Should it not be " than those participants who confronted the more comforting presurvey."

Thank you in advance.


-Benedict
« Last Edit: March 29, 2023, 11:09:46 PM by Joe Carillo »

Joe Carillo

  • Administrator
  • Hero Member
  • *****
  • Posts: 4656
  • Karma: +206/-2
    • View Profile
    • Email
Re: than did vs. than those
« Reply #1 on: March 24, 2019, 11:13:50 PM »
In English grammar, the scrupulously correct construction of the sentence you presented is as follows:

"Students receiving presurvey of their knowledge thought they did worse on this quiz than did those who confronted the more comforting presurvey."

The phrase "than did those" is what's known as a comparative repeater phrase that more concisely and more succinctly replaces the longer phrase "than the participants" (alternatively "than the students").

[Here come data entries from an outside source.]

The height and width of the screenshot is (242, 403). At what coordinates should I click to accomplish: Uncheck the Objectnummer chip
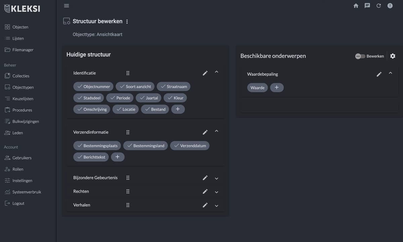(93, 86)

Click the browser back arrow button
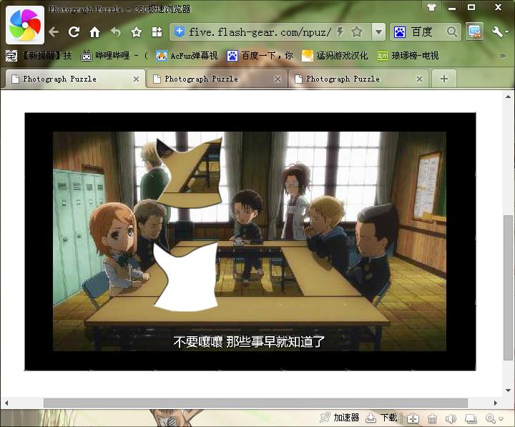point(54,32)
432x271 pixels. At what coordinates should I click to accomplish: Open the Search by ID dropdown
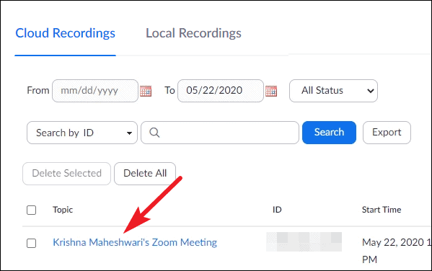click(x=82, y=133)
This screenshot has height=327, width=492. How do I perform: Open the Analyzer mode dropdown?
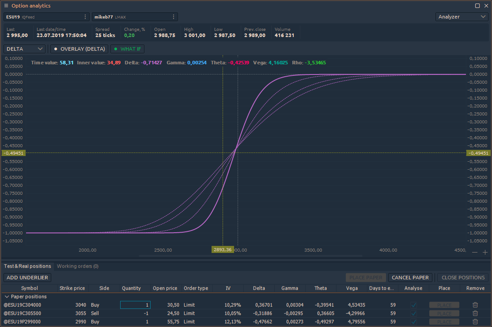coord(462,17)
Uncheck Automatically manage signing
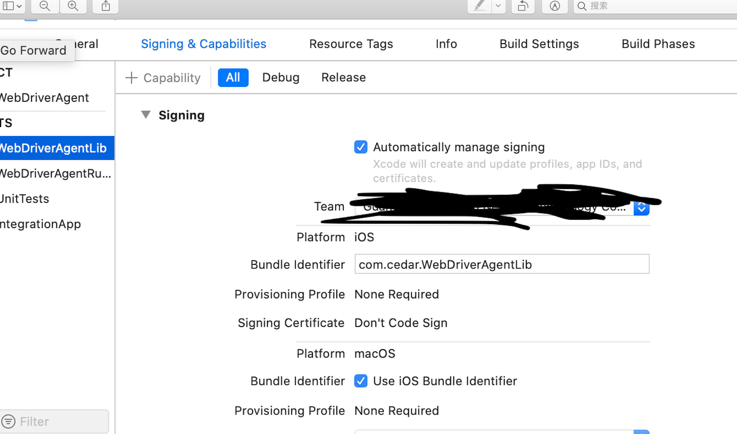737x434 pixels. pos(361,147)
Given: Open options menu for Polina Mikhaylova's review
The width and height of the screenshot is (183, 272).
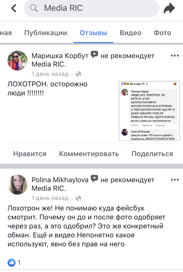Looking at the screenshot, I should 175,180.
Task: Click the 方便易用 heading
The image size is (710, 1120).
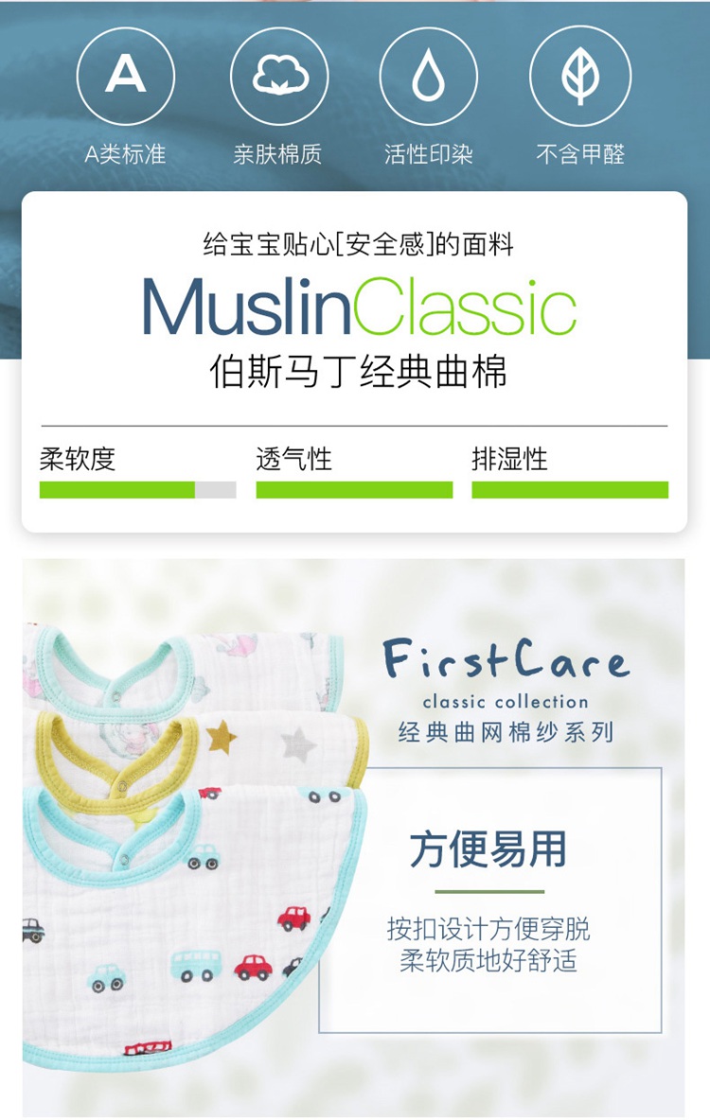Action: (x=488, y=849)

Keep in mind that what is being compared here is the performance of the participants in the quiz ('worse...than"), not the participants themselves. (Notice that using the comparative repeater phrase provides substantial savings of several characters or letters of the alphabet.)

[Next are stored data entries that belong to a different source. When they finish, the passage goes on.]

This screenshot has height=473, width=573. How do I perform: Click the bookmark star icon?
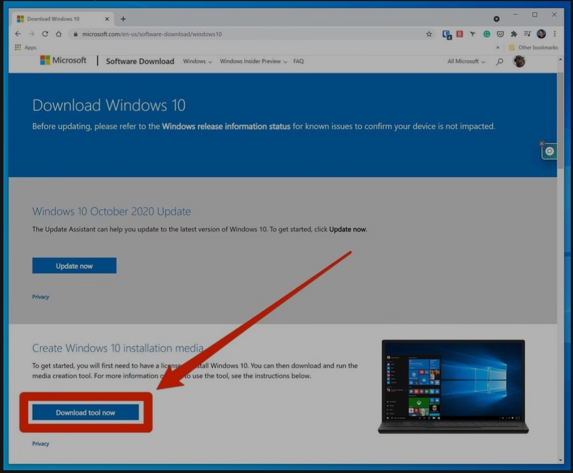[429, 34]
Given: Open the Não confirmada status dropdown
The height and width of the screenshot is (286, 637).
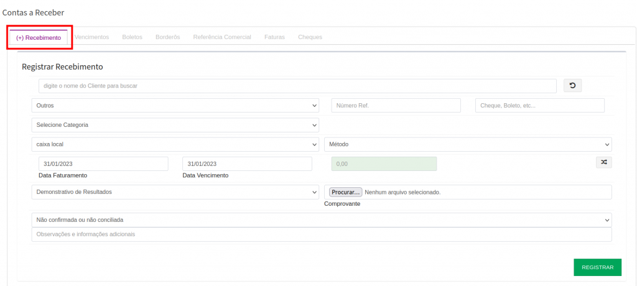Looking at the screenshot, I should coord(321,220).
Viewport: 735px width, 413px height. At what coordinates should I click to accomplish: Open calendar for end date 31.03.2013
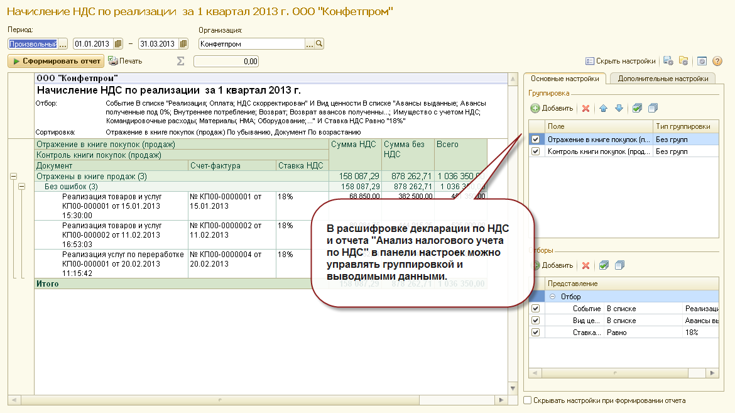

                                  IMAGE CREDIT: CASTBOX.FM


The version you suggested, ""Students receiving presurvey of their knowledge thought they did worse on this quiz than participants who confronted the more comforting presurvey," missed out on the verb "did," which changes the sense of the original sentence altogether, thus wrongly comparing the participants themselves than their comparative performance in the quiz.

(I suggest though that you verify whether the statement you presented is faithful to the original statement in your source book. I seriously doubt the precision of its semantics. I would think that it would make much better sense if constructed this way: "Students receiving presurvey of their knowledge thought they did worse on this quiz than did those who did not receive the more comforting presurvey." My point is that what's being compared here is the performance of students receiving the presurvey against those who didn't receive it rather than those "who confronted the presurvey," which is an altogether different--and I must say strange and tangential--comparative parameter.)
« Last Edit: March 25, 2019, 12:40:34 PM by Joe Carillo »

benedict

  • Initiate
  • *
  • Posts: 10
  • Karma: +0/-0
    • View Profile
Re: than did vs. than those
« Reply #2 on: March 27, 2019, 06:21:54 PM »
Hi Sir Joe,

Sorry for my late reply and thank you very much again for your response.